Yes, because that is the basic reason for 'abortion on demand': freedom to choose, not to "choose" only when all the alternatives are too dire to contemplate.

Post-abortion stress syndrome, or whatever it's called, is made up. Obviously abortions are distressing for many, as are miscarriages. The distress doesn't go on to blight a woman's life for ever, though, as anti-choicers claim. Lifetime consequences are what women risk when their only options are DIY abortions or unwanted children.

JosephineB · 11/09/2011 18:53

As well as all the other arguments, there is a class issue too. There is no country or culture in the world where women do not try to control their fertility. In countries where it is illegal, there are still abortions - some times with fatal consequences. For wealthy women of course, safe abortions are possible - even if they have to travel to another country to obtain one. For poor women, their options are not so great and sometimes result in an unwanted child but in huge huge numbers, result in a dangerous and unhygenic attempt at an abortion.

Every restriction that is put on access to abortion makes women a little less human and a little more of a walking incubator. I happen to think the UK law has it about right - although it still irritates me that it is not available on request.

holyShmoley · 11/09/2011 20:24

This reply has been deleted

Message withdrawn at poster's request.

SuchProspects · 11/09/2011 20:51

"if we are to have an equal society then men and women have to be equally responsible for sex and it's outcomes."

I don't think this is either possible or desirable. One of the big reasons abortion as a free choice for women is important as a feminist issue is because pregnancy happens to a woman's body. There's no way for a man to shoulder that physical aspect. It has physical consequences for the woman even if everything goes swimmingly. There is no way to change that at the moment, and I don't think it would be in any way useful to put men through what women go through just to even things up. Massive jumps in medical technology might one day make pregnancy independent of the body - I think a lot of people would find that undesirable - but it wouldn't necessarily mean that women couldn't get pregnant unless they wanted to.

For what it's worth I'm a pro-abortion feminist (I really dislike that so many pro-choice people are keen to say no-one is pro-abortion). I don't see a foetus as a person and I'd rather see hundreds of abortions than one child born who wasn't wanted.
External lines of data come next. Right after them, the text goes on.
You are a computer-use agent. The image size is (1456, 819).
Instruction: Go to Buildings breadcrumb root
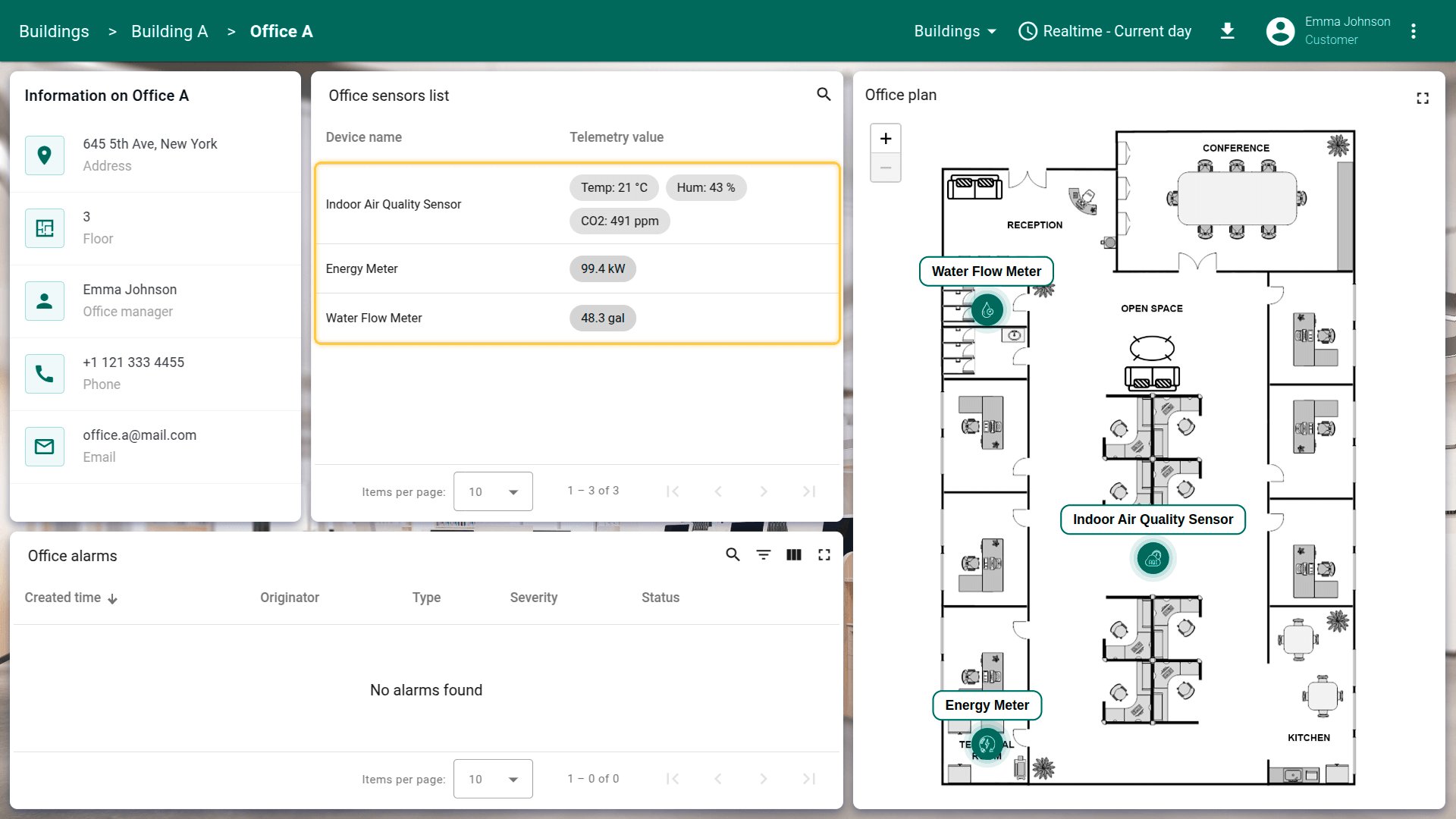point(54,31)
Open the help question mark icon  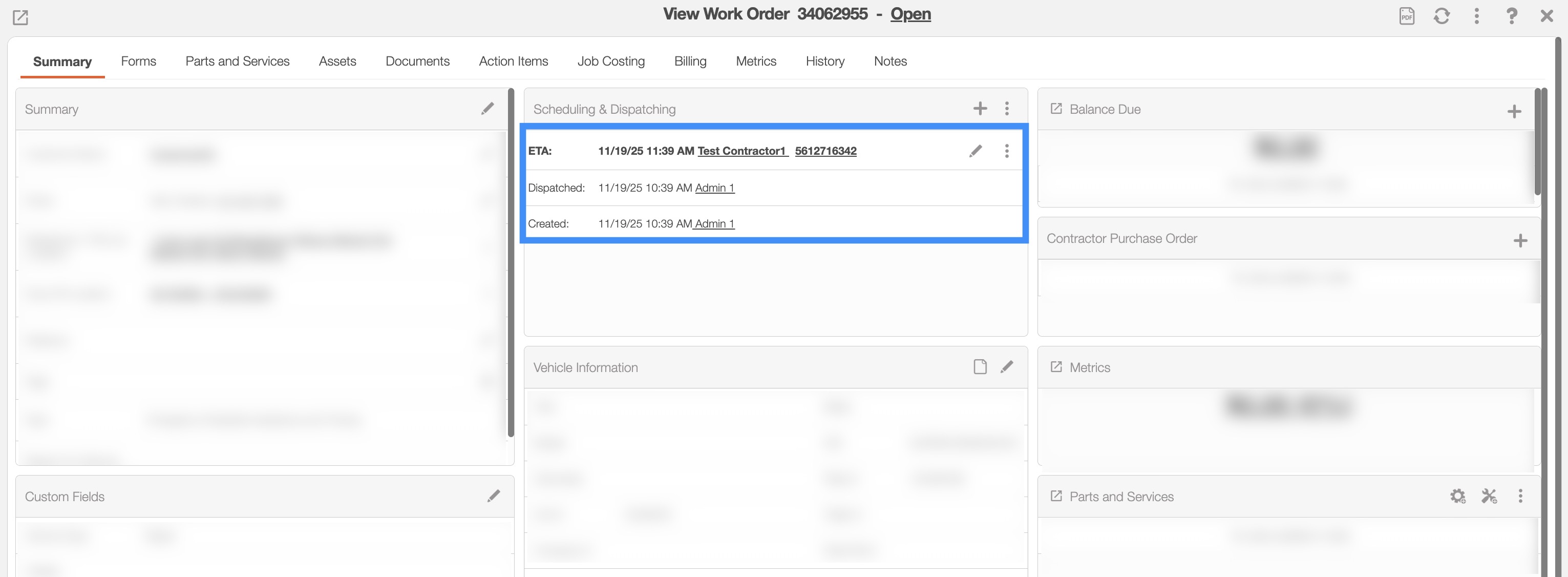pyautogui.click(x=1511, y=16)
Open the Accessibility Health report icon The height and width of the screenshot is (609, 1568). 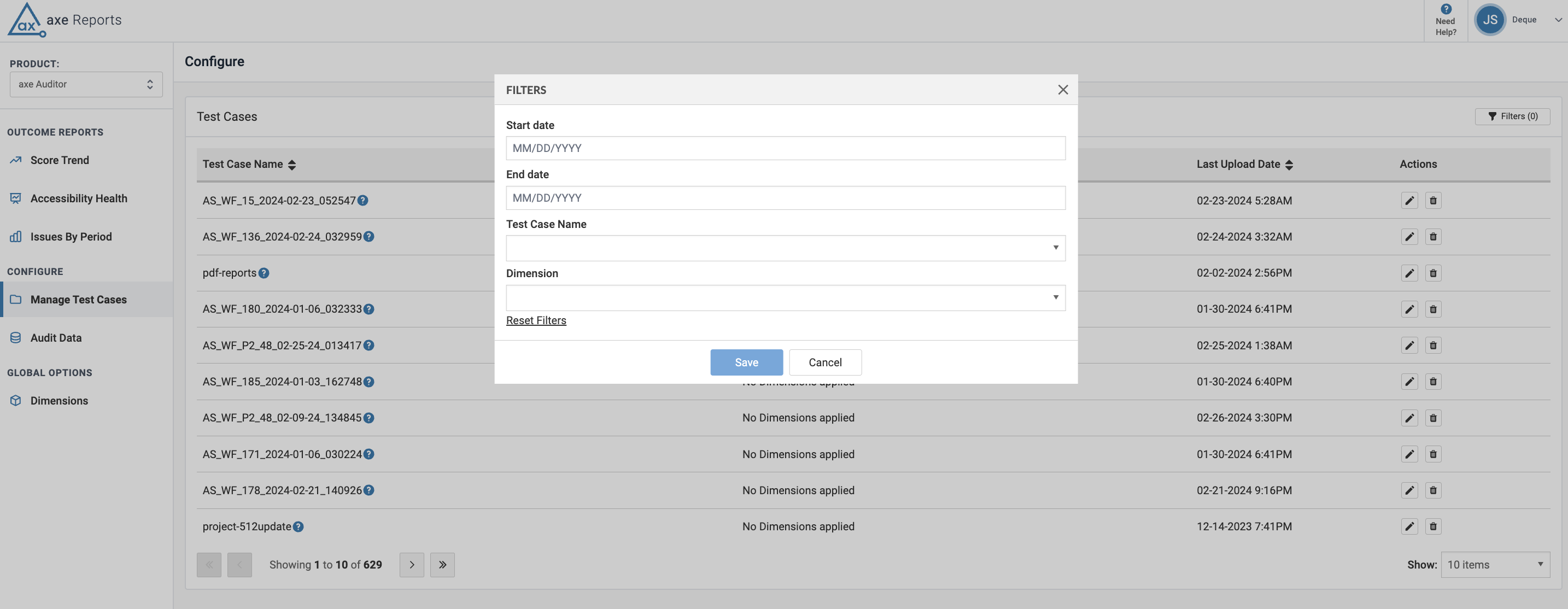[x=15, y=198]
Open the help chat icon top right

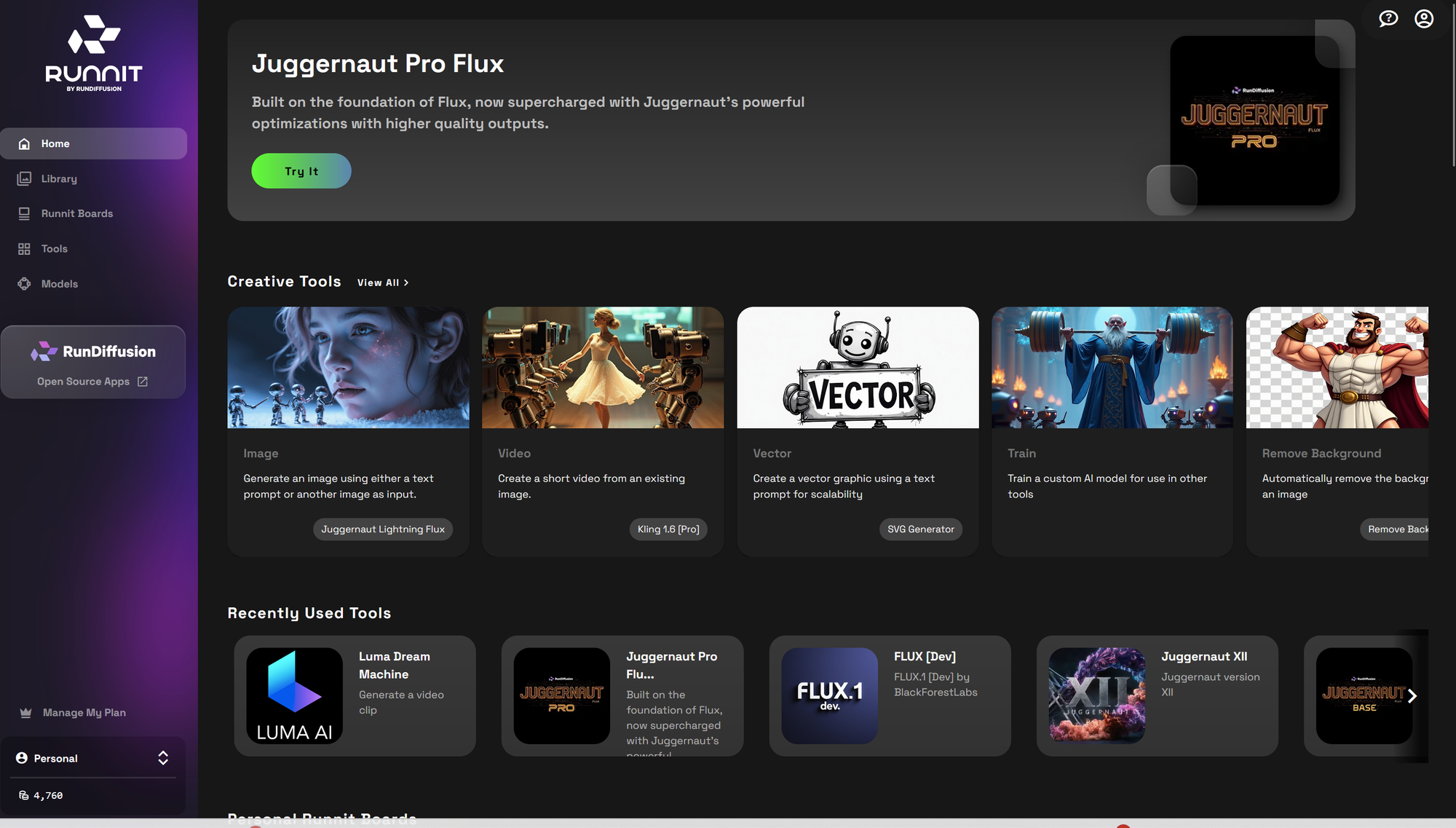(x=1388, y=18)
I'd prefer a culture that was more accepting of the choice to terminate a pregnancy for social reasons and less gungho about the idea of struggling with a child that wasn't really wanted.

Never-the-less I see that the law has to be pro-choice not pro-abortion. Forcing or coercing women into abortion is heinous. I can see how someone could be an anti-abortion feminist who would like to see more people be prepared to carry a foetus to term in less than ideal circumstances but thinks the law should be pro-choice because forcing a woman to continue a pregnancy is heinous.